The attached patch "fixes" the error in text clipping. Unfortunately it exposes a latent bug: conversion from SVG in memory to a document does not come out the same as the same SVG from a file. That will be posted as a new bug in a moment.

This patch is committed as revision 13468. After that new bug is posted I will add a post here directing further work towards it.

For the people who needed this fixed ASAP: modify src/extension/internal/emf-inout.cpp at line 3498 to direct "d.outsvg" directly to a file. That will work for your purposes. The files produced are properly clipped when read in by Inkscape or viewed with Firefox.

Revision history for this message
David Mathog (mathog) wrote :

The conversion issue is bug #1348417.

Revision history for this message
David Mathog (mathog) wrote :

This patch makes the same changes as above but for WMF input files. It also includes a slight correction for clipping path names, so that clipping paths from EMF and WMF have different names.
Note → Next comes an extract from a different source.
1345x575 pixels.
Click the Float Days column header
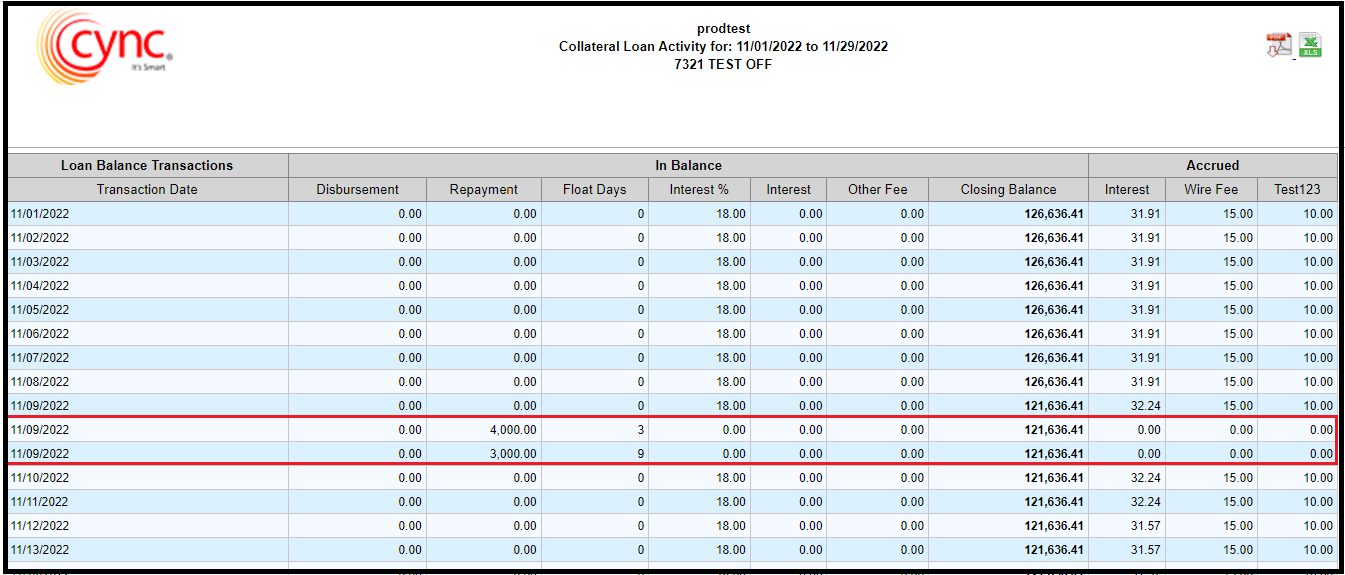tap(594, 190)
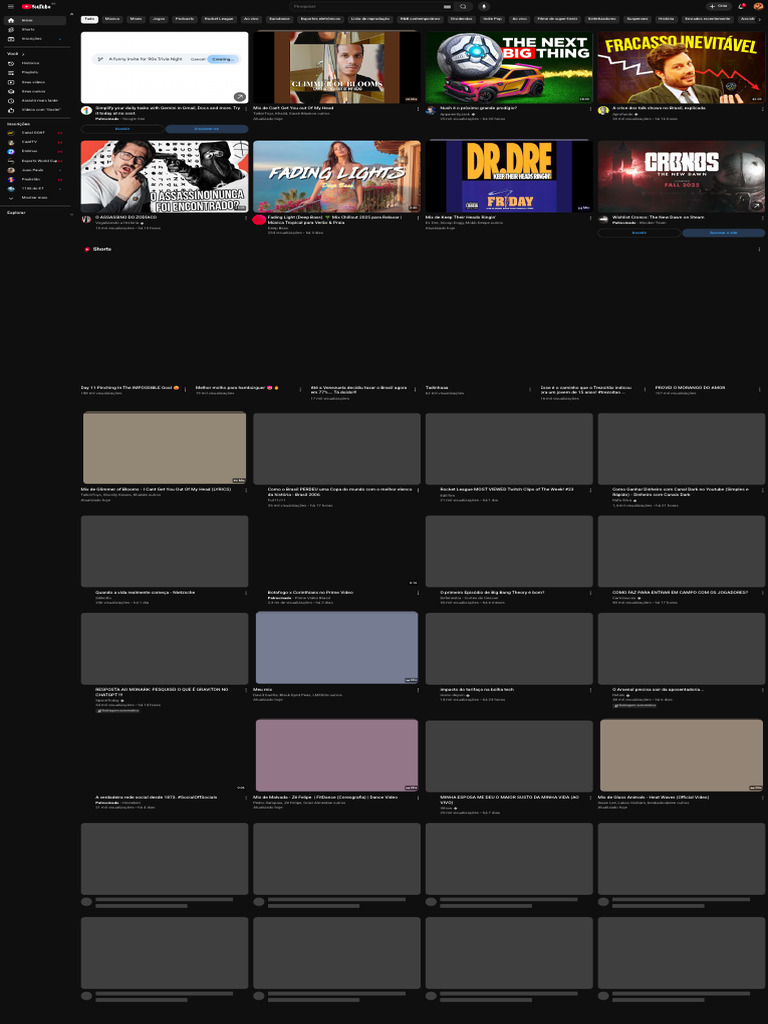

Committed as revision 13473. As before, bug #1348417 messes up the generated SVG, but one can see that it was correct if the debug line in Wmf::open is uncommented, to copy the generated SVG to stdout, and then read it back in as a normal SVG file.

su_v (suv-lp)
Changed in inkscape:
assignee: nobody → David Mathog (mathog)
importance: Undecided → Medium
milestone: none → 0.91
status: New → In Progress
Revision history for this message
Kanstantsin (kanstantsin-krasouski) wrote :

Hi,

Could you please provide any update on the issue?

Thanks in advance!

Revision history for this message
David Mathog (mathog) wrote :

The long answer is that long ago Inkscape had its own way of laying out text where it looked up the glyphs, their widths, and so on, and figured out how to lay out the glyphs. Later on there was "pangoification", where the task of figuring out where to place the glyphs was assigned to pango. The problem is that most of Inkscape was not changed at that time, so it still goes back to figure out things like bounding boxes based on the glyph's widths. There are are other dependencies too, like for cursor motion. For languages that map 1 character to 1 glyph, possibly with accents or other modifiers on that one glyph, this all works fine. So European languages and Hebrew worked. The method falls apart for Indic languages, where instead we find multiple characters mapping to a logical cluster consisting of multiple glyphs. Moreover, the character order for Indic languages is not 1:1 with glyph orders (character 3 may result in a different glyph being used for character 1.) My patch, above, papered over this problem, but the more I look into it, the more it looks like the correct thing to do is to complete the pangoification, and always use pango's functions to find these values instead of the ad hoc methods that Inkscape currently uses. That is a pretty big change to the code and I have not had time yet to address it.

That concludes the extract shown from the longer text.